Sobre a sua quinta e solar de Tormes, por toda a serra, passara uma tormenta devastadora de vento, corisco e água. Com as grossas chuvas, «ou por outras causas que os peritos dirão» (como exclamava na sua carta angustiada o procurador Silvério), um pedaço de monte, que se avançava em socalcos sobre o vale da Carriça, desabara, arrastando a velha igreja, uma igrejinha rústica do século XVI, onde jaziam sepultados os avós de Jacinto desde os tempos de el-rei D. Manuel. Os ossos veneráveis desses Jacintos jaziam agora soterrados sob um montão informe de terra e pedra. O Silvério já começara com os rapazes da quinta a desatilhar os «preciosos restos». Mas esperava ansiosamente as ordens de Sua Excelência...
Jacinto empalidecera, impressionado. Esse velho solo serrano, tão rijo e firme desde os Godos, que de repente ruía! Esses jazigos de paz piedosa, precipitados com fragor, na borrasca e na treva, para um negro fundo de vale! Essas ossadas, que todas conservavam um nome, uma data, uma história, confundidas num lixo de ruína!
- Coisa estranha, coisa estranha!... E toda a noite me interrogou acerca da serra e de Tormes, que eu conhecia desde pequeno, porque o velho solar, com a sua nobre alameda de faias seculares, se erguia a duas léguas da nossa casa, no antigo caminho de Guiães à estação e ao rio.
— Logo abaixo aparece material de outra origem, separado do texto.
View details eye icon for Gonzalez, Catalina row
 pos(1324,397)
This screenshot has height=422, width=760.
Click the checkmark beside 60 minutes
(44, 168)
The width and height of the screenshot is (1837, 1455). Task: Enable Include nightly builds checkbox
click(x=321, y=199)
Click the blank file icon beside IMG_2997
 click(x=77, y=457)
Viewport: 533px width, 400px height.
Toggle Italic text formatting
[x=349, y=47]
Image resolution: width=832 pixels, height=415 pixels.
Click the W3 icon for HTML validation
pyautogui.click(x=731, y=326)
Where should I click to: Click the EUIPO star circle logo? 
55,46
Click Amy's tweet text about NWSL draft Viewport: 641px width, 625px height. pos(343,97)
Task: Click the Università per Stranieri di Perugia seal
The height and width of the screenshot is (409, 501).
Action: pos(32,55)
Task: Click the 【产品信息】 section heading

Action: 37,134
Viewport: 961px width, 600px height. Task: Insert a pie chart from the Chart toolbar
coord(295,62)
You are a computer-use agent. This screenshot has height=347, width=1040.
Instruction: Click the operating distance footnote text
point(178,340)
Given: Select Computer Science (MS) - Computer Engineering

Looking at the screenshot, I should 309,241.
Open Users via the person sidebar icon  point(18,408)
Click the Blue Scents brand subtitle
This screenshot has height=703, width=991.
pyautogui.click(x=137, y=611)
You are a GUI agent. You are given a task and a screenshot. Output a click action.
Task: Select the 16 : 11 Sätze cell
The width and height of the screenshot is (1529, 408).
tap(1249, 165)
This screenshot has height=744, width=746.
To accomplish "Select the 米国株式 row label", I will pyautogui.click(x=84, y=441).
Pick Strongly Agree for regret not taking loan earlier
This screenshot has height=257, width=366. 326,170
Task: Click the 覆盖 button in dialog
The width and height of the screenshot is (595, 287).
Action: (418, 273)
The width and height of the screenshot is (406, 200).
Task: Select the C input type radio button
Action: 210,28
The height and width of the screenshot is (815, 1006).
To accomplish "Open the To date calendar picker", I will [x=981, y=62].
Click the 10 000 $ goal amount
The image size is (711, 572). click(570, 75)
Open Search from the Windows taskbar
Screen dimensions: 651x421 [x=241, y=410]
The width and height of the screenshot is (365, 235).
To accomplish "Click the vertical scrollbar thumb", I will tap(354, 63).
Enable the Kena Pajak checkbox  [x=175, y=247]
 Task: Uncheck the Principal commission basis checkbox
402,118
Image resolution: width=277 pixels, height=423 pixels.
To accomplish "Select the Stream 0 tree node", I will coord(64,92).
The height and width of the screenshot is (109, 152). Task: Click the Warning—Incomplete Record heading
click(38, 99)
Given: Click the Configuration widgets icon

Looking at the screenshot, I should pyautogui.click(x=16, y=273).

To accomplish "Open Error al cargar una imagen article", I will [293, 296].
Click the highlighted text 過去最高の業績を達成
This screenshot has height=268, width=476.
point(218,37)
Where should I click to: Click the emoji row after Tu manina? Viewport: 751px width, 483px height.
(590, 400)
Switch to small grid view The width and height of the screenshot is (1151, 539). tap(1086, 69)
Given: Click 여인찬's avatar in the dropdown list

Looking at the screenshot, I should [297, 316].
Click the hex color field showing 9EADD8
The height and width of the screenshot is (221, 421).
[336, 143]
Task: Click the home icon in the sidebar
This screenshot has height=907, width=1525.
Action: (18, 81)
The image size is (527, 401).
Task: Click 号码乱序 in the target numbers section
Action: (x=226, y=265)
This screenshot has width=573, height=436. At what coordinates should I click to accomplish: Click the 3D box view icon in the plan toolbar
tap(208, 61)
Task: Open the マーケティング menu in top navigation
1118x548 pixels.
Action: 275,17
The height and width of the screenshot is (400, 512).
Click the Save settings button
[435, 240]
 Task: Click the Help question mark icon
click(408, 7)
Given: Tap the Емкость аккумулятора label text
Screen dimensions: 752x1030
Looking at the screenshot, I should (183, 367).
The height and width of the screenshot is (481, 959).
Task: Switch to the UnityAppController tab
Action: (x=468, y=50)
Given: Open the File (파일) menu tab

O caseiro de Tormes, o bom Melchior, era cunhado do nosso feitor da Roqueirinha - e muitas vezes, depois da minha intimidade com Jacinto, eu entrara no robusto casarão de granito, e avaliara o grão espalhado pelas salas sonoras, e provara o vinho novo nas adegas imensas...
- E a igreja, Zé Fernandes?... Entraste na igreja? - Nunca... Mas era pitoresca, com uma torrezinha quadrada, toda negra, onde há muitos anos vivia uma família de cegonhas.